EXCERPT TO READ
Despite the gloomy prognosis beforehand, the WTO’s Bali ministerial meeting earlier this month was a great success, concluding the most significant multilateral trade agreements since 1994. Since the Doha Round was launched in 2001, many commentators say that the Bali package is thin gruel, but the package is a tangible result, which is more than can be said for many of the bilateral and regional negotiations under way. And it leaves the door open to reconfigure the remaining Doha Round issues into a new WTO agenda to be developed early in 2014. The willingness of the major players to compromise in Bali, even India in the end, allows for some optimism about the prospects for further multilateral trade agreements in the WTO.

The biggest uncertainty concerns China, a trade behemoth whose institutional role is not yet commensurate with its weight in the world economy. Negotiations on China’s application to join the plurilateral (limited membership) WTO Government Procurement Agreement have been disappointing so far. Updating the 1996 Information Technology Agreement is urgent, given the pace of technological change. Negotiations among the 78 participants collapsed last month, largely because of Chinese sensitivities about including some products, with no date set for resumption.

DATA SHOWN
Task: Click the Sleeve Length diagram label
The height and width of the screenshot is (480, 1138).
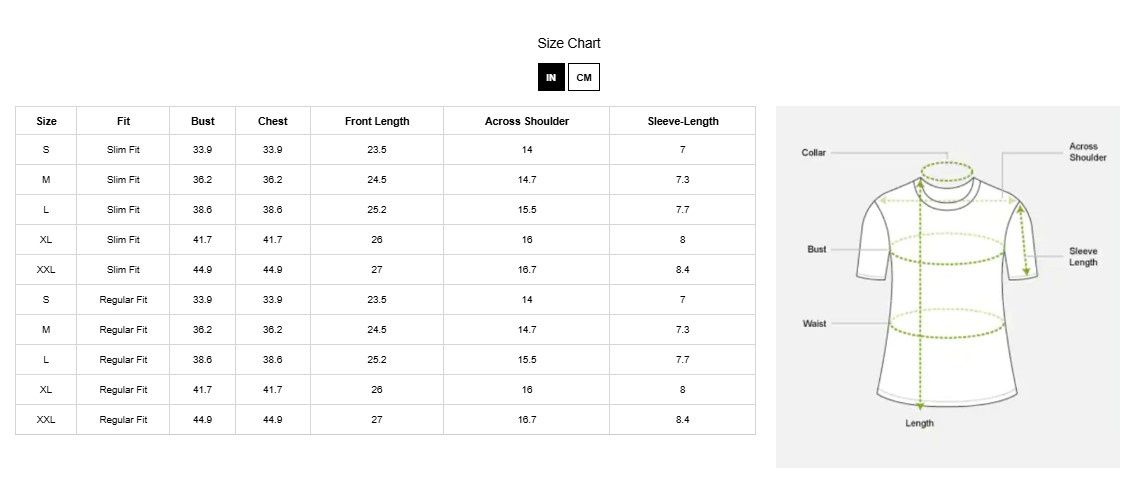Action: [1083, 256]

TASKS TO CARRY OUT
1. How would you render this sentence from the passage on the WTO Bali meeting in Spanish: "Updating the 1996 Information Technology Agreement is urgent, given the pace of technological change."
2. Answer these from the passage on the WTO Bali meeting:
(a) In what year was the Doha Round launched?
(b) How does the passage describe the WTO Government Procurement Agreement in parentheses?
(c) How many participants were in the negotiations that collapsed last month?
3. Pick up the passage on the WTO Bali meeting after its last sentence and carry it on.

RESULTS BY TASK
1. Actualizar el Acuerdo sobre Tecnología de la Información de 1996 es urgente, dado el ritmo del cambio tecnológico.

2.
(a) 2001
(b) Limited membership
(c) 78

3.
China has signalled an interest in joining Canada, the U.S., the EU and other advanced economies in the negotiations for a new Trade in Services Agreement (TiSA), but whether interest will translate to serious engagement is not clear. Meanwhile the Canada-China Economic Complementarities Study released in August, 2012, languishes with no apparent efforts under way to move toward some sort of closer trade relationship.

If the devil is indeed in the details, here is one detail that might indicate China’s intentions. The highlight of the Bali package was the trade facilitation deal. Developed countries must implement all of the agreement’s provisions as soon as it enters into force. During the process of completing the legal text in the next few months, developing countries, including China, may choose which provisions will be implemented immediately, and which ones will take more time.

If China puts most of its implementation in the immediate category, that would be an encouraging sign that the country is ready to play a role of responsible, multilateral leadership.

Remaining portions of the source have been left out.